# M&p, fnp, or p99



## ak49 (Dec 29, 2008)

So I can't decide on my next purchase. What's your guys opinion? S&w m&p, fn fnp, or walther p99. Looking toward .40 but maybe even 9mm.


----------



## JetMech737 (Dec 14, 2008)

*P99*

I can say that the P99 feels more natural in my hand than any of the ones you mentioned. I am in the same boat. Making a purchase in about 3weeks, and contemplating a few...looking hard at the P99 QA trigger.


----------



## JetMech737 (Dec 14, 2008)

I do know the fn fnp is a fairly large handgun in the 45 at least...dont know if you are concealing or not, but maybe something to think about. You should check out the FN forum here...lots of FN's out there...good feedback.


----------



## PhilR. (Apr 25, 2007)

Walther all the way. Not that it's better than the others (well, maybe it is) - I just like Walthers a whole lot...

PhilR.


----------



## cruzthepug (Mar 16, 2008)

Just got a FNP-9 and I've got about 100 rounds through it so far. Very accurate and well balanced. So far I really like :smt023


----------



## banjar (Dec 11, 2008)

I would choose the one that feels the best in my hands. Shoot them if you can then decide. There are guns that I really want but they just don't feel right.


----------



## ak49 (Dec 29, 2008)

Thanks for your thoughts guys. I agree with u banjar, but it's still a hard choice. I like the feel of all 3 of them. But the m&p feels the best, I really like the p99AS with the da/sa. But im a big fan of external hammers and thumb safetys and two tone of the fnp. Although the two tone isn't so important. All 3 are very accurate, reliable, good lookin. It's just a hard choice


----------



## cruzthepug (Mar 16, 2008)

ak49 said:


> Thanks for your thoughts guys. I agree with u banjar, but it's still a hard choice. I like the feel of all 3 of them. But the m&p feels the best, I really like the p99AS with the da/sa. But im a big fan of external hammers and thumb safetys and two tone of the fnp. Although the two tone isn't so important. All 3 are very accurate, reliable, good lookin. It's just a hard choice


It looks like you decided on the FN, good choice :smt023. What was the deciding factor that made you select it over the other two on your list?


----------



## JeffWard (Aug 24, 2007)

I'm on my second M&P in as many months...

Sold my XDs...

GREAT guns.

JW


----------



## hideit (Oct 3, 2007)

since i don't own any...
from what i have read and studied i would go with the FNP
it seems to me to be the latest design and has features that no other pistol has
by that i mean the external hammer and thumb safety's on both sides, ambi mag release, and it was demonstrated to me at the LGS how simple it is to take down. no trigger pull reqd. this is really a well thought out system which i am not surprised coming from FN


----------



## ak49 (Dec 29, 2008)

cruzthepug said:


> It looks like you decided on the FN, good choice :smt023. What was the deciding factor that made you select it over the other two on your list?

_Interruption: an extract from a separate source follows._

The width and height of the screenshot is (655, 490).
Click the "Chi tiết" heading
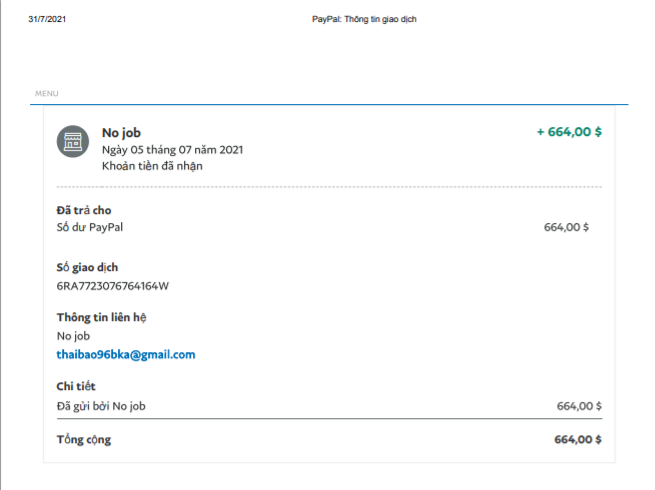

Well there were a few. Like I said I love the ext hammer/ decocker and da/sa. Liked the two tone matte stainless finish.. Alot. And the trigger is just soo nice even brand new. Haven't got a chance to fire it yet but I'm pretty positive that will not regret my pick. However I did screw my self over, cuz starting TOMARROW fnh is doing another shooters pack promo... Two days to early :smt076


----------



## cruzthepug (Mar 16, 2008)

ak49 said:


> Well there were a few. Like I said I love the ext hammer/ decocker and da/sa. Liked the two tone matte stainless finish.. Alot. And the trigger is just soo nice even brand new. Haven't got a chance to fire it yet but I'm pretty positive that will not regret my pick. However I did screw my self over, cuz starting TOMARROW fnh is doing another shooters pack promo... Two days to early :smt076


May be time to get the FNP45:smt112


----------



## MattB (Aug 30, 2008)

hideit said:


> since i don't own any...
> from what i have read and studied i would go with the FNP
> it seems to me to be the latest design and has features that no other pistol has
> by that i mean the external hammer and thumb safety's on both sides, ambi mag release, and it was demonstrated to me at the LGS how simple it is to take down. no trigger pull reqd. this is really a well thought out system which i am not surprised coming from FN


IIRC the M&P is a more recent design than the FNP, but if you like a polymer TDA pistol with an external hammer the FNP is what you want. You might also look at a Sig SP2022, also a TDA pistol with an external hammer and an excellent trigger pull.


----------